• _SHORT TASK_
Please retype all of the material below line for line, with no changes.

Lines of data
--- start ---

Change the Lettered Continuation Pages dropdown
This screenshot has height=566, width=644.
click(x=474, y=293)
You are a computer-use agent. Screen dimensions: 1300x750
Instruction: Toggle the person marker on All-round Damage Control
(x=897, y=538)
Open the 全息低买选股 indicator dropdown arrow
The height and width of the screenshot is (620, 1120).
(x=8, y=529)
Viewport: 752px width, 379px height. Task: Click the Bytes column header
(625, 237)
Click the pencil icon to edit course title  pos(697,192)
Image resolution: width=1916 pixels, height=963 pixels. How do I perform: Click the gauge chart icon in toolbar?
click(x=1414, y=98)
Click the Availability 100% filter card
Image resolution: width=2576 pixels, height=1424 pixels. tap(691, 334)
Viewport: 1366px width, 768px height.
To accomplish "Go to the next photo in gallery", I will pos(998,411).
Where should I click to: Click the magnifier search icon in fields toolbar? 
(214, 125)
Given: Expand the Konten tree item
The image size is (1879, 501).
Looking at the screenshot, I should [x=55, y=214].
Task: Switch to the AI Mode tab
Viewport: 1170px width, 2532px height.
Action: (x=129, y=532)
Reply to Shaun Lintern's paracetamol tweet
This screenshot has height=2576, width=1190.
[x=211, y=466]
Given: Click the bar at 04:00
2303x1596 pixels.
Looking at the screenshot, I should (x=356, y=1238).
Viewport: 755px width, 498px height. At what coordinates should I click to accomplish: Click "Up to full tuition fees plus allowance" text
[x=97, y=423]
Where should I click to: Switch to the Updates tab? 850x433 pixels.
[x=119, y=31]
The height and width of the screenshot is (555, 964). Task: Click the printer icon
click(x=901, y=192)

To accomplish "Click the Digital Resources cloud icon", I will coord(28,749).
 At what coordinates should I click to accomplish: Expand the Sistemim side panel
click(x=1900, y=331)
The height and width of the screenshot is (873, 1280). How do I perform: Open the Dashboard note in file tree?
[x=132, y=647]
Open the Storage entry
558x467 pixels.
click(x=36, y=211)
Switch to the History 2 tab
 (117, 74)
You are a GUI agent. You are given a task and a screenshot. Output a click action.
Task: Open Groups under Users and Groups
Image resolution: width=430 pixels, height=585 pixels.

--- end ---

• _FULL SOLUTION_
Change the Lettered Continuation Pages dropdown
This screenshot has height=566, width=644.
click(x=474, y=293)
You are a computer-use agent. Screen dimensions: 1300x750
Instruction: Toggle the person marker on All-round Damage Control
(x=897, y=538)
Open the 全息低买选股 indicator dropdown arrow
The height and width of the screenshot is (620, 1120).
(x=8, y=529)
Viewport: 752px width, 379px height. Task: Click the Bytes column header
(625, 237)
Click the pencil icon to edit course title  pos(697,192)
Image resolution: width=1916 pixels, height=963 pixels. How do I perform: Click the gauge chart icon in toolbar?
click(x=1414, y=98)
Click the Availability 100% filter card
Image resolution: width=2576 pixels, height=1424 pixels. tap(691, 334)
Viewport: 1366px width, 768px height.
To accomplish "Go to the next photo in gallery", I will pos(998,411).
Where should I click to: Click the magnifier search icon in fields toolbar? 
(214, 125)
Given: Expand the Konten tree item
The image size is (1879, 501).
Looking at the screenshot, I should [x=55, y=214].
Task: Switch to the AI Mode tab
Viewport: 1170px width, 2532px height.
Action: (x=129, y=532)
Reply to Shaun Lintern's paracetamol tweet
This screenshot has height=2576, width=1190.
[x=211, y=466]
Given: Click the bar at 04:00
2303x1596 pixels.
Looking at the screenshot, I should (x=356, y=1238).
Viewport: 755px width, 498px height. At what coordinates should I click to accomplish: Click "Up to full tuition fees plus allowance" text
[x=97, y=423]
Where should I click to: Switch to the Updates tab? 850x433 pixels.
[x=119, y=31]
The height and width of the screenshot is (555, 964). Task: Click the printer icon
click(x=901, y=192)

To accomplish "Click the Digital Resources cloud icon", I will coord(28,749).
 At what coordinates should I click to accomplish: Expand the Sistemim side panel
click(x=1900, y=331)
The height and width of the screenshot is (873, 1280). How do I perform: Open the Dashboard note in file tree?
[x=132, y=647]
Open the Storage entry
558x467 pixels.
click(x=36, y=211)
Switch to the History 2 tab
 (117, 74)
You are a GUI agent. You are given a task and a screenshot. Output a click action.
Task: Open Groups under Users and Groups
Image resolution: width=430 pixels, height=585 pixels.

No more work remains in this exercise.